Below is the main entrance, the style is very different to the Commonwealth War Graves sites, it has a completely different atmosphere, but then how we remember our dead, varies from one end of the country to the other, let alone another country and a very different set of circumstances. The white stone of the British and Commonwealth cemeteries is an obvious difference to the dark stone of the German.

Although to my mind British and Commonwealth War Graves, and this German cemetery have a common theme, its a sense of enclosure, that goes a little way to bring the unimaginable enormity of this carnage (over 44,000 burials here) into, a place, however symbolic, that provides a sense, that is somehow, protective and embracing.
The tablet shaped stones bear the names of many, we counted seventeen on one.

Inside one of the two chambers at the entrance to the cemetery engraved in oak are the names of the men who are known to be buried here, but their grave is not identifiable, each day the rise and fall of the sun arcs light across them.

The cemetery is planted, with oaks, a German symbol of strength ( remember there are no trees here that pre date the Great War, they were all destroyed by shelling and gun fire, these oaks are 80 years old)

There is a wreath made of bronze oak leaves, mother nature slipped her own oak leaves in amongst the castings

A visitor had left a poppy,

the German flower of remembrance is a corn flower, Patrick told us more British and Commonwealth visitors come here than German.
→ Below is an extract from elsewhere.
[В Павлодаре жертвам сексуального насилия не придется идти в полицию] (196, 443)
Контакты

Whilst we were there, there were several British school parties, I’m so pleased about this, its so important, and government funding is available for schools to visit.
There is a striking bronze sculpture of grieving soldiers

They look out over an area of grass, an area not as big as a tennis court, this is the communal grave for 25,000 soldiers, yes twenty five thousand,

the names of only half of them are known. This small patch of grass, contains the equivalent of the population of our nearest market town. I stood and thought about this for sometime,
Patrick pointed out a gateway too us

And then showed us a photo of Hitler, walking through the gate in June 1940. Chilling, how, why?